When word circulated a couple weeks back that the UFC London event on March 21 had the possibility of being moved to the United States and that fighters were needed to fill up the empty slots on the card, it was no surprise that James Krause tweeted, “Ready when you need me @UFC.”
“Yeah, I threw my name in the hat,” said Krause matter-of-factly, eager to strap on the gloves on short notice to compete in his 37th professional prizefight. That didn’t happen, but he took to social media again a couple days ago to offer his services for the UFC 249 card on April 18.
“I am a person of opportunity,” he said. “If the lack of fighters leads to more opportunities for me, you better believe that I'm gonna throw my name in the hat and I'll be the first one to step up and say, 'Look, what do we gotta do to make this happen?' I'm all about opportunity. The guys that aren't seizing these moments, these are the times right now where you really advance yourself in whatever it is you're doing. These are the times. So if anybody isn't taking advantage of these opportunities, they're kidding themselves and missing out on a huge part of this whole deal.”
That doesn’t just apply to fighting, as Krause points out, and he knows better than most that with the COVD-19 situation changing “normal” life around the world, it’s not a time to simply catch up on movies or books, but to advance yourself in whatever way you can if there’s down time to be had.
“The stuff I'm dealing with is the same stuff everybody else is dealing with,” said Krause, who has seen his outside business interests take a hit in recent days. “It slows everything down and it's not a good time for people. But I will say this - there's always something to do, always something to be working on and something to be improving and this is a great time to pull ahead of the people that just aren't about it. So that's what I'm doing right now.”

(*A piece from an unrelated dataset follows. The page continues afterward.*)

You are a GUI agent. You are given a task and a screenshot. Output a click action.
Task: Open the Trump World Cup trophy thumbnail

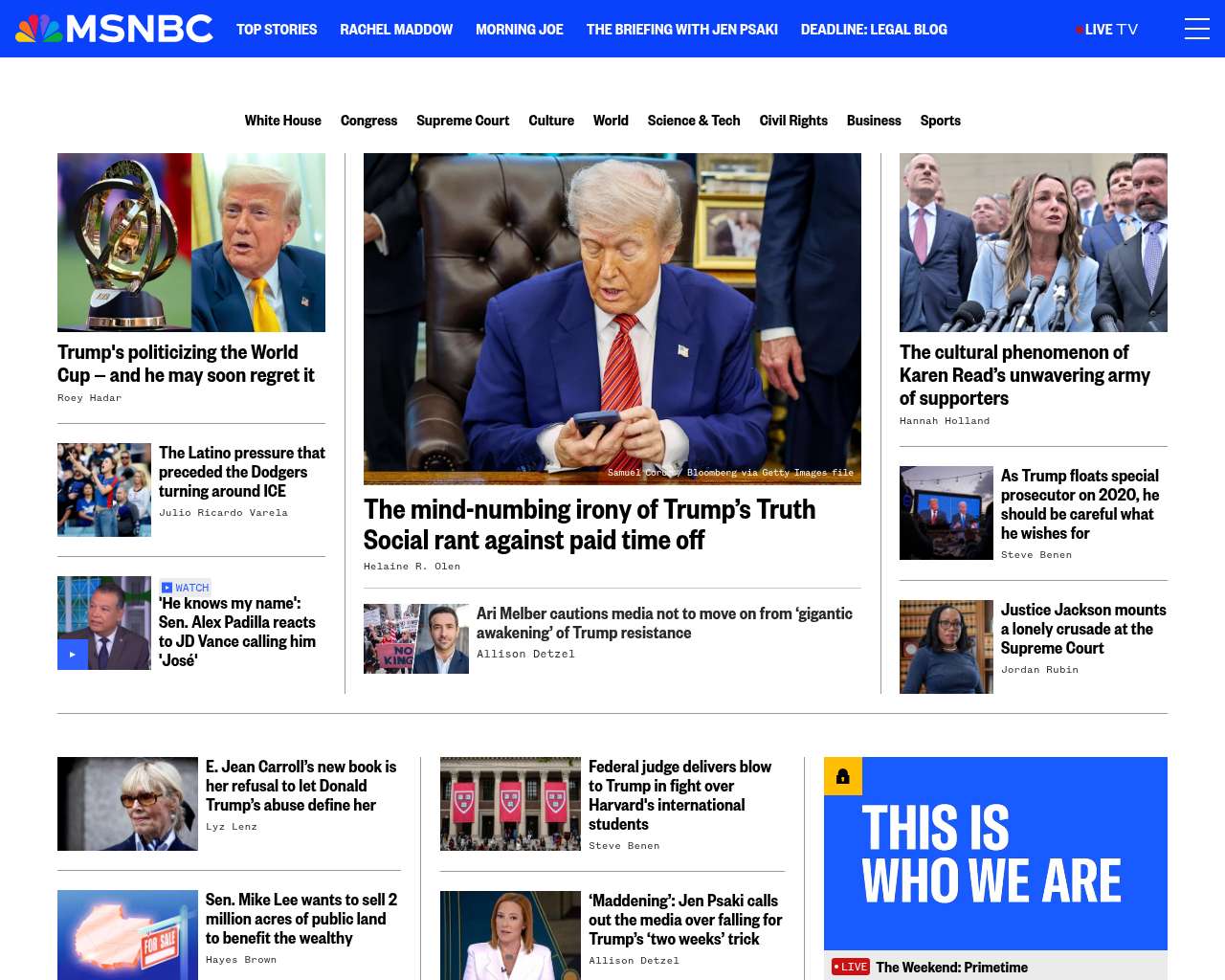coord(191,242)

It’s a positive outlook, for sure, but also one others can adopt if they so choose. And Krause hopes the students from his gym in Missouri are among those opting to make the best out of a bad situation in whatever way they can.
“It's a massive thing to stay positive about any situation, let alone the crazy times that we're going through right now,” Krause said. “But I think just keeping your mind sharp is important. I told my guys this the other day: imagine a scenario where everybody, for the next 24 days, takes off and they don't do anything. And then you throw together something for an hour a day for the next 24 days. You've compiled 24 hours of real-time mastery of that craft. Those are real numbers. It's 24 hours of actual improvement time, and that's hard to catch up to. That can go both ways, too. If you're messing around and doing dumb s**t for 24 hours, that can take you backwards.”
The 33-year-old from Lee’s Summit is far past that stage. He’s a family man, a successful businessman and coach, and this fighting stuff ain’t going too bad for him, either. In fact, after winning six straight UFC fights, his profile rose even higher in February when he took on Trevin Giles at UFC 247 on less than 24 hours’ notice.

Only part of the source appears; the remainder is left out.